The Budding Acceptance for my Mental Health

Updated: Sep 23


Story By: Debaleena Sarkar

I'm 17 years old right now. In 2016, I was diagnosed with clinical anxiety, borderline depression and cyclothymia(rapid mood swings). Both I and my mum were not only shocked but also shattered when my disease was diagnosed. I am sure that my father was equally affected, but he remained still from outside and the journey thus began.

My parents tried their best to keep my psychological disorder hidden from our relatives, friends and neighbors. I tried to commit suicide thrice, but I failed miserably. My panic attacks, rapid mood swings and other physical symptoms hindered me from going to school or coaching classes. I would often not go to school for 2-3 months straight, yet my parents somehow managed to get me through my classes, with fake medical prescriptions.

It was my 10th class board exams, when my condition became all the more challenging. I would get huge panic attacks at night and would have to give my exams next day in the morning. I still managed to score decently well, and got promoted to the class. My disease started recovering. But the study pressure made me sick again. This time I also got insomnia and loss of appetite. But, this time I couldn't even make it through my final exam and therefore had to go to an open school for my 12th.
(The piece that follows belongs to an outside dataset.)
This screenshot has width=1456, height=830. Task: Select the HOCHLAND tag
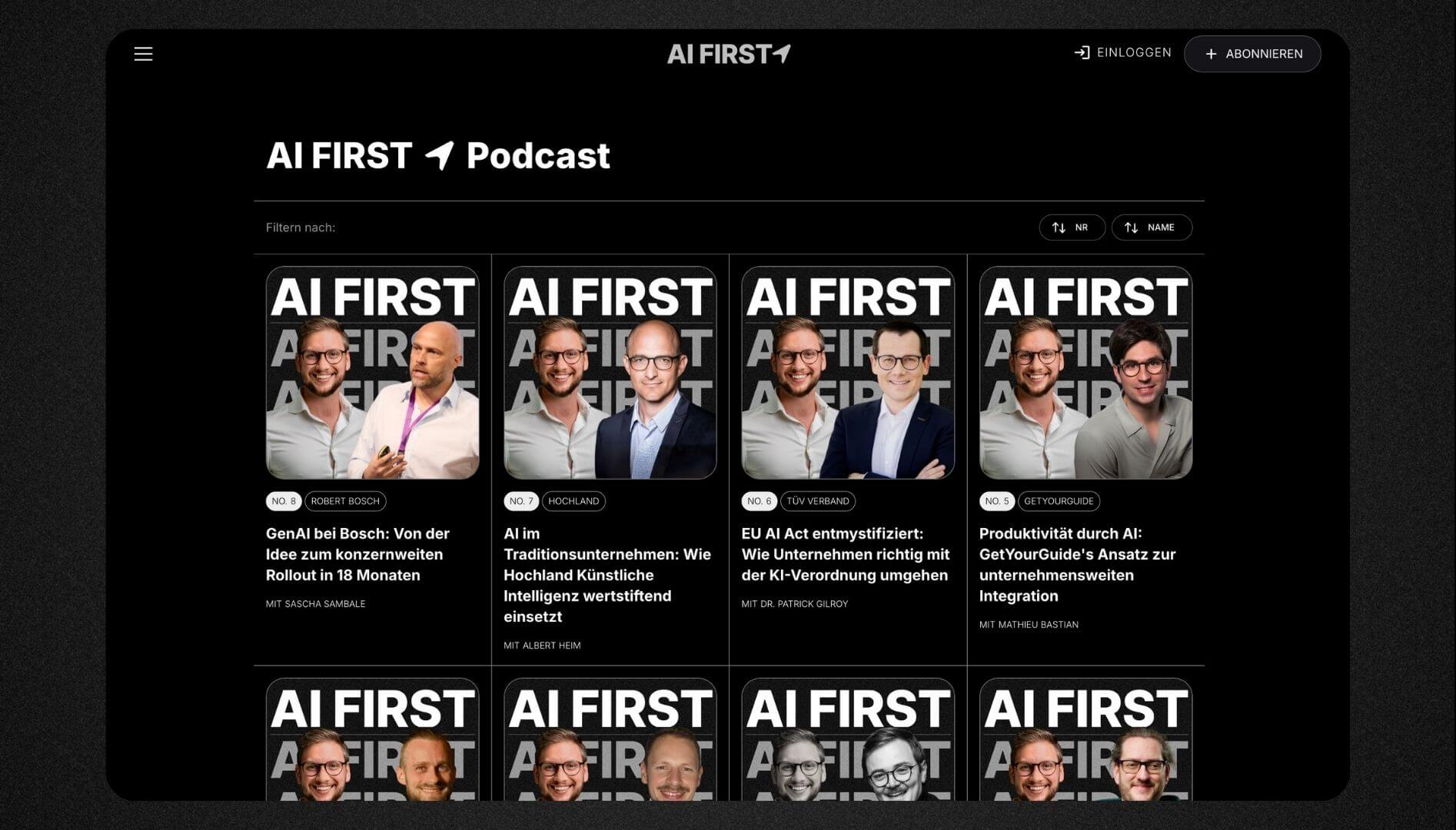(573, 501)
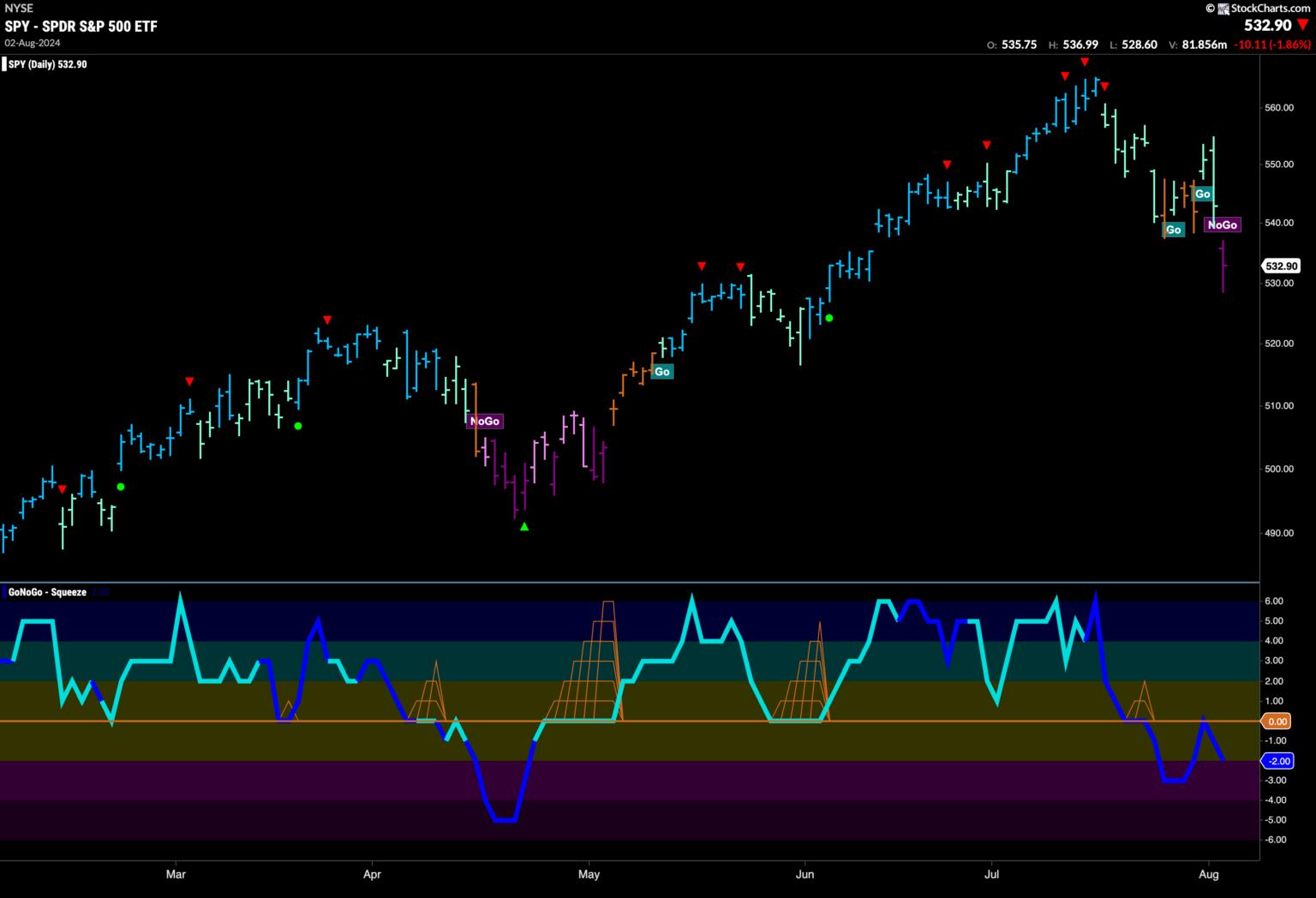This screenshot has width=1316, height=898.
Task: Click the Go label in mid-May
Action: point(661,372)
However through these years of isolation, immense physical and mental pain I've learned to accept my situation. Unlike my parents, I have started spreading awareness about mental health. To whoever reading this, I want to tell you that mental health is equally important as physical health. It should not be ignored. I am quite lucky to have my father as a doctor, he has made me stronger than before. Thanks to my mother for being so patient, having faith in me and being there for me during my worst days. Despite all the support, speaking out is the only thing that keeps me sane, while I am stuck in a myriad of anxiety attacks and depressive thoughts. Although, I am still struggling, but I hope to do better one day.